Patches are derived from PatchImporter, often using the easier interface provided by PatchSimple. To create a patch, you need to specify the module name, the input and output functions, and the argument referencing the file path.

Simple patches

Because most of the complexity is hidden away, the actual code to wrap a module is fairly simple. Using PatchSimple, the patch for numpy looks like:

 1
 2
 3
 4
 5
 6
 7
 8
 9
10
11
12
13
14
15
16
17
18
19
20
21
22
23
24
25
26
from .PatchSimple import PatchSimple
from .log import log_input, log_output, add_module_to_db
from recipyCommon.utils import create_wrapper

# Inherit from PatchSimple
class PatchNumpy(PatchSimple):
  # Specify the full name of the module
  modulename = 'numpy'

  # List functions that are involved in input/output
  # these can be anything that can go after "modulename."
  # so they could be something like "pyplot.savefig" for example
  input_functions = ['genfromtxt', 'loadtxt', 'load', 'fromfile']
  output_functions = ['save', 'savez', 'savez_compressed', 'savetxt']

  # Define the functions that will be used to wrap the input/output
  # functions.
  # In this case we are calling the log_input function to log it to
  # the DB and we are giving it the 0th argument from the function
  # (because all of the functions above take the filename as the
  # 0th argument), and telling it that it came from numpy.
  input_wrapper = create_wrapper(log_input, 0, 'numpy')
  output_wrapper = create_wrapper(log_output, 0, 'numpy')

  # Add the module to the database, so we can list it.
  add_module_to_db(modulename, input_functions, output_functions)
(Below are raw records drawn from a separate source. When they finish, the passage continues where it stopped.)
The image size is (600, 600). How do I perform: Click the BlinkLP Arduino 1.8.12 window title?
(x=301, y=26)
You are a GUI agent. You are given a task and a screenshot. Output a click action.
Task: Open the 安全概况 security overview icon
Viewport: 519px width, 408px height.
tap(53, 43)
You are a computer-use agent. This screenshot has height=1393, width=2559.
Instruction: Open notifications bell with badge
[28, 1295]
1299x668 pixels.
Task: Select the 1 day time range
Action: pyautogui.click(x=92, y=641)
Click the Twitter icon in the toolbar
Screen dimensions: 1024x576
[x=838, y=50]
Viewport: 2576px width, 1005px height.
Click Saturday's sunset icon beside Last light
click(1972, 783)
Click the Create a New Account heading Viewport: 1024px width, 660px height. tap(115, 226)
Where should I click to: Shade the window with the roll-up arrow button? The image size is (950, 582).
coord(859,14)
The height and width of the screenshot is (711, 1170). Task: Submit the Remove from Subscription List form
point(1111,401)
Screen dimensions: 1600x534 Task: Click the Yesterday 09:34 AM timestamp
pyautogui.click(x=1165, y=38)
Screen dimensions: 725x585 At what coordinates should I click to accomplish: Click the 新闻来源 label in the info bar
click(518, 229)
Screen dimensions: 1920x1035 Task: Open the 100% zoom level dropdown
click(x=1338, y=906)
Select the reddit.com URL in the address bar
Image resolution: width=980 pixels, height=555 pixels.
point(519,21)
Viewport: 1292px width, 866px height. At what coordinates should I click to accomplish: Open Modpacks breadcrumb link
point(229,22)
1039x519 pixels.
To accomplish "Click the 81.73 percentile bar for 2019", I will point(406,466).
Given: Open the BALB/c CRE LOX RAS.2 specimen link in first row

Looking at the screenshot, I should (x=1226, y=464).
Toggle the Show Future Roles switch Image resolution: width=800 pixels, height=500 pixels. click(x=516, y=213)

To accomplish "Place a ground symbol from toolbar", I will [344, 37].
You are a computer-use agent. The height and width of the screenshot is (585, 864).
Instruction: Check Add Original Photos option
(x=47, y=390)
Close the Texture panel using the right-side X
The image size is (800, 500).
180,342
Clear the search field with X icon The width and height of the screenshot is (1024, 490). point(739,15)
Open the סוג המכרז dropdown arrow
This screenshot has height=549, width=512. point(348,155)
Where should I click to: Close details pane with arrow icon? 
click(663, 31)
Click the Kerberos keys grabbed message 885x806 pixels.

First, we import the required functionality (lines 1-3). In addition to PatchSimple, we need functions that do the actual logging (log_input() and log_output()), write details about the module to the database (add_module_to_db()), and a function to create wrappers (create_wrapper()). Next, we define a class for the patch that inherits from PatchSimple (line 6). In this class, we need to define the module name (line 8), and the input and output functions (line 13 and 14). Because the patches rely on class attributes, it is important to use the variable names specified in the example code. Then, we need to define the input and output wrapper (line 22 and 23). The wrappers are created using a predefined function, that needs as inputs a logging function (i.e., log_input() or log_output()), the index of the argument that specifies the file path in the input or output function, and the name of the module. Finally, the module is added to the database (line 26).

Enabling a patch

Patch objects for specific modules can be found in PatchBaseScientific and PatchScientific. To enable a new patch, one more step is required; the constructor of the new object should be called inside multiple_insert(). This function is called at the bottom of PatchBaseScientific and PatchScientific.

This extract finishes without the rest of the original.